Reproduce the material below line for line, without changing anything.
━━━━━━
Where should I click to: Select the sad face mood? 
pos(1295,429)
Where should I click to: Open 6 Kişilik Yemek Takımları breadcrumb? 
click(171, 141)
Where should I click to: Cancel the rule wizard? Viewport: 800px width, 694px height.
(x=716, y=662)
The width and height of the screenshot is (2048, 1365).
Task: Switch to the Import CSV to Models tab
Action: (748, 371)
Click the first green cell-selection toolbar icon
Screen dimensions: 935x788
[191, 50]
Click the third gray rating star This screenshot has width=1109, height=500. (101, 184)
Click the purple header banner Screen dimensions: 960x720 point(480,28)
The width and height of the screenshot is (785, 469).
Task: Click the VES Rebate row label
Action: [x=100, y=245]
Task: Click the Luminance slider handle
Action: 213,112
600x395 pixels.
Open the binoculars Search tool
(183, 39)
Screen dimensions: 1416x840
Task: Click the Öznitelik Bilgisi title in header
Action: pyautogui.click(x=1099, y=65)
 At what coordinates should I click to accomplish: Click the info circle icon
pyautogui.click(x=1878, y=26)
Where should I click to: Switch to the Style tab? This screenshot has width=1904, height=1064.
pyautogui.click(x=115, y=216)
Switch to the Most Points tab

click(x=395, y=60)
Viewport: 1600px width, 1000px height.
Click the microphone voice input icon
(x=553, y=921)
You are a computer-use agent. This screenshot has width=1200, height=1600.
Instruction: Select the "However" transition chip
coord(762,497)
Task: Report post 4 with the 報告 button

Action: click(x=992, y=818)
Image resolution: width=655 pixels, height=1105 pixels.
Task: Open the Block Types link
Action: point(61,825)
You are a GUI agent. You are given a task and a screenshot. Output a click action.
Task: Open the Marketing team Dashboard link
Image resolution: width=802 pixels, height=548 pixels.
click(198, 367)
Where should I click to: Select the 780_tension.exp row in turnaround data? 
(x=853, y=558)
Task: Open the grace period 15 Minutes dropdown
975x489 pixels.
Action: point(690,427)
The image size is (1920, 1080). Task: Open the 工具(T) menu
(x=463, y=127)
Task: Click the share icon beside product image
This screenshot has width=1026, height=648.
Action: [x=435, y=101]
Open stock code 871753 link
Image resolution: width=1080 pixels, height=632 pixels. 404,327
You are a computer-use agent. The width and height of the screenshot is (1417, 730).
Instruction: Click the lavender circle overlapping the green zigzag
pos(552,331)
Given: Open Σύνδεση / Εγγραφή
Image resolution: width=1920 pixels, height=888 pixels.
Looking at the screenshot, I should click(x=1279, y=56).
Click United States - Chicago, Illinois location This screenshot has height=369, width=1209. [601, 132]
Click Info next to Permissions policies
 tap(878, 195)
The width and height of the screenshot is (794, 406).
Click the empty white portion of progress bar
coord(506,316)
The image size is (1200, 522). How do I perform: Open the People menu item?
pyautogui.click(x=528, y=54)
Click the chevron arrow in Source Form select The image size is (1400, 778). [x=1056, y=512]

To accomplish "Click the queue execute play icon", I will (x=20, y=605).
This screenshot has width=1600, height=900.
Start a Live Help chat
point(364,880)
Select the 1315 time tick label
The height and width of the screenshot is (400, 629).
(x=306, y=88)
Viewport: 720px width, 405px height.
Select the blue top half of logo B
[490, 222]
━━━━━━
§ **RESPONSE TO THIS EXERCISE**:
Where should I click to: Select the sad face mood? 
pos(1295,429)
Where should I click to: Open 6 Kişilik Yemek Takımları breadcrumb? 
click(171, 141)
Where should I click to: Cancel the rule wizard? Viewport: 800px width, 694px height.
(x=716, y=662)
The width and height of the screenshot is (2048, 1365).
Task: Switch to the Import CSV to Models tab
Action: (748, 371)
Click the first green cell-selection toolbar icon
Screen dimensions: 935x788
[191, 50]
Click the third gray rating star This screenshot has width=1109, height=500. (101, 184)
Click the purple header banner Screen dimensions: 960x720 point(480,28)
The width and height of the screenshot is (785, 469).
Task: Click the VES Rebate row label
Action: [x=100, y=245]
Task: Click the Luminance slider handle
Action: 213,112
600x395 pixels.
Open the binoculars Search tool
(183, 39)
Screen dimensions: 1416x840
Task: Click the Öznitelik Bilgisi title in header
Action: pyautogui.click(x=1099, y=65)
 At what coordinates should I click to accomplish: Click the info circle icon
pyautogui.click(x=1878, y=26)
Where should I click to: Switch to the Style tab? This screenshot has width=1904, height=1064.
pyautogui.click(x=115, y=216)
Switch to the Most Points tab

click(x=395, y=60)
Viewport: 1600px width, 1000px height.
Click the microphone voice input icon
(x=553, y=921)
You are a computer-use agent. This screenshot has width=1200, height=1600.
Instruction: Select the "However" transition chip
coord(762,497)
Task: Report post 4 with the 報告 button

Action: click(x=992, y=818)
Image resolution: width=655 pixels, height=1105 pixels.
Task: Open the Block Types link
Action: point(61,825)
You are a GUI agent. You are given a task and a screenshot. Output a click action.
Task: Open the Marketing team Dashboard link
Image resolution: width=802 pixels, height=548 pixels.
click(198, 367)
Where should I click to: Select the 780_tension.exp row in turnaround data? 
(x=853, y=558)
Task: Open the grace period 15 Minutes dropdown
975x489 pixels.
Action: point(690,427)
The image size is (1920, 1080). Task: Open the 工具(T) menu
(x=463, y=127)
Task: Click the share icon beside product image
This screenshot has width=1026, height=648.
Action: [x=435, y=101]
Open stock code 871753 link
Image resolution: width=1080 pixels, height=632 pixels. 404,327
You are a computer-use agent. The width and height of the screenshot is (1417, 730).
Instruction: Click the lavender circle overlapping the green zigzag
pos(552,331)
Given: Open Σύνδεση / Εγγραφή
Image resolution: width=1920 pixels, height=888 pixels.
Looking at the screenshot, I should click(x=1279, y=56).
Click United States - Chicago, Illinois location This screenshot has height=369, width=1209. [601, 132]
Click Info next to Permissions policies
 tap(878, 195)
The width and height of the screenshot is (794, 406).
Click the empty white portion of progress bar
coord(506,316)
The image size is (1200, 522). How do I perform: Open the People menu item?
pyautogui.click(x=528, y=54)
Click the chevron arrow in Source Form select The image size is (1400, 778). [x=1056, y=512]

To accomplish "Click the queue execute play icon", I will (x=20, y=605).
This screenshot has width=1600, height=900.
Start a Live Help chat
point(364,880)
Select the 1315 time tick label
The height and width of the screenshot is (400, 629).
(x=306, y=88)
Viewport: 720px width, 405px height.
Select the blue top half of logo B
[490, 222]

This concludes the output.